• [Task item]: Set down every entry exactly as it was written.

Extracted records:
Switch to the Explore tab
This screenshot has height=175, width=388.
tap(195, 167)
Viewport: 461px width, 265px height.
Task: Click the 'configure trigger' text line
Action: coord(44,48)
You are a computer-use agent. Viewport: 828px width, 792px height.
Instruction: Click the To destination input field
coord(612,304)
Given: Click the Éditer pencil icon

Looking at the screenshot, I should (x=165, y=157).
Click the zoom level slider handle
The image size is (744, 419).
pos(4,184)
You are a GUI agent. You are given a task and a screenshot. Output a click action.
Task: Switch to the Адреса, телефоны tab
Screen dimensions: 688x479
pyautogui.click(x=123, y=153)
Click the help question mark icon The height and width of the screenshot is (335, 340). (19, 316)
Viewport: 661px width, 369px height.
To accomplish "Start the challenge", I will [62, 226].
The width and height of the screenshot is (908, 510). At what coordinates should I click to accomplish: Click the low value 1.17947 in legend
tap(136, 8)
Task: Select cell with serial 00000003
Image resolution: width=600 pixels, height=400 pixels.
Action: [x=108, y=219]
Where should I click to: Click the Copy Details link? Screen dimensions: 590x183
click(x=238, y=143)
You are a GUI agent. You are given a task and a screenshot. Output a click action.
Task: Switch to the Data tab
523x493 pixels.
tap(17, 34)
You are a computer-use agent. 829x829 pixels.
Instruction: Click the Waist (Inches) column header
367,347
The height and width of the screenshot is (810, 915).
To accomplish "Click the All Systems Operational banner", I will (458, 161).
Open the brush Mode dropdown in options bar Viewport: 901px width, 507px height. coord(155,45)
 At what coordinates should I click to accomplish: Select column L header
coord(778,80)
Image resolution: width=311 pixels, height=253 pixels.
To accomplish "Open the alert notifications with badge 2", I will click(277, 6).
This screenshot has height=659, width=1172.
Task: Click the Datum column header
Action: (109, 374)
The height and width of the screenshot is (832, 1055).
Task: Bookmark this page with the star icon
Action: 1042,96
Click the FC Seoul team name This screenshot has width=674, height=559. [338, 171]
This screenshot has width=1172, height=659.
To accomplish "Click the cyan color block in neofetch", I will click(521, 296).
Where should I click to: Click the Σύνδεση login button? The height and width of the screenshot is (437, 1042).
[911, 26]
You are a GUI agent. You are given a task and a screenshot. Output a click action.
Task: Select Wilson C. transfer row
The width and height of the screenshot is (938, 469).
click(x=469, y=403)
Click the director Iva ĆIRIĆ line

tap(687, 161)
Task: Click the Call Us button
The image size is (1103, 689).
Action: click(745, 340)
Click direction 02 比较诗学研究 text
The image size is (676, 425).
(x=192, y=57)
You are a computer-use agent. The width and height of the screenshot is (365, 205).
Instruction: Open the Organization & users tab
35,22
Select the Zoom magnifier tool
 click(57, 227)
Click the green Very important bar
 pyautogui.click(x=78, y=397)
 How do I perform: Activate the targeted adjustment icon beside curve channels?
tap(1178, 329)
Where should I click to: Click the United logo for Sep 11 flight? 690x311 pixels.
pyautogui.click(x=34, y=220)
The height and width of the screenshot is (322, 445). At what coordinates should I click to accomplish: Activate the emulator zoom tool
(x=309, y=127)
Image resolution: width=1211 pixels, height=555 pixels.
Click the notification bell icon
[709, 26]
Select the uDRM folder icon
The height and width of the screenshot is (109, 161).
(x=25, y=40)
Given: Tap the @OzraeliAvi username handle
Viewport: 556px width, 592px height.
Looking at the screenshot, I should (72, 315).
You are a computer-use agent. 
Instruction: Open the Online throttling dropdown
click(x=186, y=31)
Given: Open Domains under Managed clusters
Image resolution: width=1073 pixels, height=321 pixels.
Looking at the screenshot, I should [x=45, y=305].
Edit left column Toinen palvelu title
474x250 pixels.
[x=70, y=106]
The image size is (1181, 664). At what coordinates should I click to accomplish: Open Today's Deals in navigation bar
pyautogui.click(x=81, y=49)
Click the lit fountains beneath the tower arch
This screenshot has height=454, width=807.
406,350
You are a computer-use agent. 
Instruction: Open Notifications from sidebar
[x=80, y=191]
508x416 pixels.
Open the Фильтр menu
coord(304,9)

• [Expected answer]:
Switch to the Explore tab
This screenshot has height=175, width=388.
tap(195, 167)
Viewport: 461px width, 265px height.
Task: Click the 'configure trigger' text line
Action: coord(44,48)
You are a computer-use agent. Viewport: 828px width, 792px height.
Instruction: Click the To destination input field
coord(612,304)
Given: Click the Éditer pencil icon

Looking at the screenshot, I should (x=165, y=157).
Click the zoom level slider handle
The image size is (744, 419).
pos(4,184)
You are a GUI agent. You are given a task and a screenshot. Output a click action.
Task: Switch to the Адреса, телефоны tab
Screen dimensions: 688x479
pyautogui.click(x=123, y=153)
Click the help question mark icon The height and width of the screenshot is (335, 340). (19, 316)
Viewport: 661px width, 369px height.
To accomplish "Start the challenge", I will [62, 226].
The width and height of the screenshot is (908, 510). At what coordinates should I click to accomplish: Click the low value 1.17947 in legend
tap(136, 8)
Task: Select cell with serial 00000003
Image resolution: width=600 pixels, height=400 pixels.
Action: [x=108, y=219]
Where should I click to: Click the Copy Details link? Screen dimensions: 590x183
click(x=238, y=143)
You are a GUI agent. You are given a task and a screenshot. Output a click action.
Task: Switch to the Data tab
523x493 pixels.
tap(17, 34)
You are a computer-use agent. 829x829 pixels.
Instruction: Click the Waist (Inches) column header
367,347
The height and width of the screenshot is (810, 915).
To accomplish "Click the All Systems Operational banner", I will (458, 161).
Open the brush Mode dropdown in options bar Viewport: 901px width, 507px height. coord(155,45)
 At what coordinates should I click to accomplish: Select column L header
coord(778,80)
Image resolution: width=311 pixels, height=253 pixels.
To accomplish "Open the alert notifications with badge 2", I will click(277, 6).
This screenshot has height=659, width=1172.
Task: Click the Datum column header
Action: (109, 374)
The height and width of the screenshot is (832, 1055).
Task: Bookmark this page with the star icon
Action: 1042,96
Click the FC Seoul team name This screenshot has width=674, height=559. [338, 171]
This screenshot has width=1172, height=659.
To accomplish "Click the cyan color block in neofetch", I will click(521, 296).
Where should I click to: Click the Σύνδεση login button? The height and width of the screenshot is (437, 1042).
[911, 26]
You are a GUI agent. You are given a task and a screenshot. Output a click action.
Task: Select Wilson C. transfer row
The width and height of the screenshot is (938, 469).
click(x=469, y=403)
Click the director Iva ĆIRIĆ line

tap(687, 161)
Task: Click the Call Us button
The image size is (1103, 689).
Action: click(745, 340)
Click direction 02 比较诗学研究 text
The image size is (676, 425).
(x=192, y=57)
You are a computer-use agent. The width and height of the screenshot is (365, 205).
Instruction: Open the Organization & users tab
35,22
Select the Zoom magnifier tool
 click(57, 227)
Click the green Very important bar
 pyautogui.click(x=78, y=397)
 How do I perform: Activate the targeted adjustment icon beside curve channels?
tap(1178, 329)
Where should I click to: Click the United logo for Sep 11 flight? 690x311 pixels.
pyautogui.click(x=34, y=220)
The height and width of the screenshot is (322, 445). At what coordinates should I click to accomplish: Activate the emulator zoom tool
(x=309, y=127)
Image resolution: width=1211 pixels, height=555 pixels.
Click the notification bell icon
[709, 26]
Select the uDRM folder icon
The height and width of the screenshot is (109, 161).
(x=25, y=40)
Given: Tap the @OzraeliAvi username handle
Viewport: 556px width, 592px height.
Looking at the screenshot, I should (72, 315).
You are a computer-use agent. 
Instruction: Open the Online throttling dropdown
click(x=186, y=31)
Given: Open Domains under Managed clusters
Image resolution: width=1073 pixels, height=321 pixels.
Looking at the screenshot, I should [x=45, y=305].
Edit left column Toinen palvelu title
474x250 pixels.
[x=70, y=106]
The image size is (1181, 664). At what coordinates should I click to accomplish: Open Today's Deals in navigation bar
pyautogui.click(x=81, y=49)
Click the lit fountains beneath the tower arch
This screenshot has height=454, width=807.
406,350
You are a computer-use agent. 
Instruction: Open Notifications from sidebar
[x=80, y=191]
508x416 pixels.
Open the Фильтр menu
coord(304,9)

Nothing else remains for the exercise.